• [Exercice proposé A] Traduisez en anglais cette phrase de l’article sur l’Alberta : « Dans toute autre province, la solution à un déficit budgétaire serait simple : couper dans les dépenses de l’État ou augmenter les taxes et les impôts. »
• [Exercice proposé B] Résumez en deux phrases l’article sur l’Alberta.
• [Exercice proposé C] Recopiez tel quel, dans l’article sur l’Alberta, le passage allant de « Pas de la riche » jusqu’à « Amérique du Nord. ».

• [Extrait du document]
● ● ● ● ● ● ●
Danger : La « pauvre » Alberta à la recherche de fric

2013/02/15 | Par Pierre Dubuc

Parlons de pétrole, d’oléoducs et de l’Alberta.

Pas de la riche Alberta, mais de la pauvre Alberta. Qui se lamente parce qu’elle doit faire face à une diminution appréhendée de 6 milliards de dollars sur les 13 milliards anticipés de revenus en redevances de l’exploitation pétrolière.

Dans toute autre province, la solution à un déficit budgétaire serait simple : couper dans les dépenses de l’État ou augmenter les taxes et les impôts.

Mais l’Alberta jouit aujourd’hui d’un standing international qu’elle veut conserver et elle hésite beaucoup à procéder à des coupures de programmes qui pourraient affecter son image de marque.

Mentionnons, par exemple, que l’Alberta dépense une moyenne de 4 972 $ par personne en soins de santé. La moyenne canadienne est de 3,692 $.

D’autre part, augmenter les taxes ou les impôts n’est pas dans les gènes de cette province qui se vante d’être la Mecque du néolibéralisme en Amérique du Nord.

L’Alberta n’a pas de taxe de vente et plusieurs commentateurs au Canada anglais l’invitent à sauter sur l’occasion pour en instaurer une afin de régler son déficit. Mais la première ministre Alison Redford résiste.
● ● ● ● ● ● ●
Entrées de données extraites:
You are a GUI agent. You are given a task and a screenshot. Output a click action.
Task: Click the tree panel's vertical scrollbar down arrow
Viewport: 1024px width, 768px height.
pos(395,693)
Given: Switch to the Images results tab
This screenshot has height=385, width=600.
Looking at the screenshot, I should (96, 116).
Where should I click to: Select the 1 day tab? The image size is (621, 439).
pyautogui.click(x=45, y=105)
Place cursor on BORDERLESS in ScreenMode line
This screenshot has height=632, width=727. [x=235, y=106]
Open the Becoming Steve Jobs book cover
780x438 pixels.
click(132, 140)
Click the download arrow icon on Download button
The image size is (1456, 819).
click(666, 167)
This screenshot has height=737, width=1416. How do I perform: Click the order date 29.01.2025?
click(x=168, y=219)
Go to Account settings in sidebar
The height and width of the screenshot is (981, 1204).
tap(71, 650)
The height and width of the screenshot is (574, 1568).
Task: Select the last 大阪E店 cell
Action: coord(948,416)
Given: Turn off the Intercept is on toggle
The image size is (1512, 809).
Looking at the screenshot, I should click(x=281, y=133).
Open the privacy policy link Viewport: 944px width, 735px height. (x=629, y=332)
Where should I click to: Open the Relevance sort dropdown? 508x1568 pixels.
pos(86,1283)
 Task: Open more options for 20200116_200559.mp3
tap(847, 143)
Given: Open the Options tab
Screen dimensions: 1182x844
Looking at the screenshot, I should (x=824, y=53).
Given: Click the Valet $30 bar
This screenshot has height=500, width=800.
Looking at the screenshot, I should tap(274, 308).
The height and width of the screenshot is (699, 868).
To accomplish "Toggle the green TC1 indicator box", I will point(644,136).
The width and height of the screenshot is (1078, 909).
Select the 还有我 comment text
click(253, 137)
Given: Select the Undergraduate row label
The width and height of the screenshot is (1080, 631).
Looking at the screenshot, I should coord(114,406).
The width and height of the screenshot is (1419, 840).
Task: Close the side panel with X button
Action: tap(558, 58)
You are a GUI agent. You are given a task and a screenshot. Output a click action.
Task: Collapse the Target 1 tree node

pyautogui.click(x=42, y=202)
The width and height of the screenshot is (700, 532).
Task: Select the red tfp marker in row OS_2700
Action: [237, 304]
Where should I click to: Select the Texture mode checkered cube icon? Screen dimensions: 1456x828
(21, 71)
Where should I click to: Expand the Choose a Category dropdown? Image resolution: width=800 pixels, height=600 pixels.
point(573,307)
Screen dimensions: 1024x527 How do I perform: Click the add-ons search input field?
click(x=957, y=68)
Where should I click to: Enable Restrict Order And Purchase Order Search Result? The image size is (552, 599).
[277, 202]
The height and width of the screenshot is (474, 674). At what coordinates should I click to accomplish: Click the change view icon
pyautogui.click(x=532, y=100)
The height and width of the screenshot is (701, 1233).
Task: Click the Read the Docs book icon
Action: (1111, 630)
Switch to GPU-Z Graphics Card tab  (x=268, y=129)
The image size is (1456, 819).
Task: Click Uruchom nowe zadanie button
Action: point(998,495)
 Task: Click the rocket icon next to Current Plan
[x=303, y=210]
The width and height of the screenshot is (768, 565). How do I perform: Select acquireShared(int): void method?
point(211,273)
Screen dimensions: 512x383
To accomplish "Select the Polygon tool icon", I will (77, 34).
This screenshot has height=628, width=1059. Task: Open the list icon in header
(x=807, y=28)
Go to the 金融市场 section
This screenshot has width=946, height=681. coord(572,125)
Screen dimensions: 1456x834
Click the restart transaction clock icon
● ● ● ● ● ● ●
• [Corrigé complet A] In any other province, the solution to a budget deficit would be simple: cut government spending or raise taxes.

• [Corrigé complet B] L’Alberta s’inquiète d’une baisse appréhendée de 6 milliards de dollars sur les 13 milliards de revenus attendus en redevances pétrolières. Soucieuse de son image, elle hésite à couper dans ses programmes, et sa première ministre Alison Redford résiste aux appels à instaurer une taxe de vente.

• [Corrigé complet C]
Pas de la riche Alberta, mais de la pauvre Alberta. Qui se lamente parce qu’elle doit faire face à une diminution appréhendée de 6 milliards de dollars sur les 13 milliards anticipés de revenus en redevances de l’exploitation pétrolière.

Dans toute autre province, la solution à un déficit budgétaire serait simple : couper dans les dépenses de l’État ou augmenter les taxes et les impôts.

Mais l’Alberta jouit aujourd’hui d’un standing international qu’elle veut conserver et elle hésite beaucoup à procéder à des coupures de programmes qui pourraient affecter son image de marque.

Mentionnons, par exemple, que l’Alberta dépense une moyenne de 4 972 $ par personne en soins de santé. La moyenne canadienne est de 3,692 $.

D’autre part, augmenter les taxes ou les impôts n’est pas dans les gènes de cette province qui se vante d’être la Mecque du néolibéralisme en Amérique du Nord.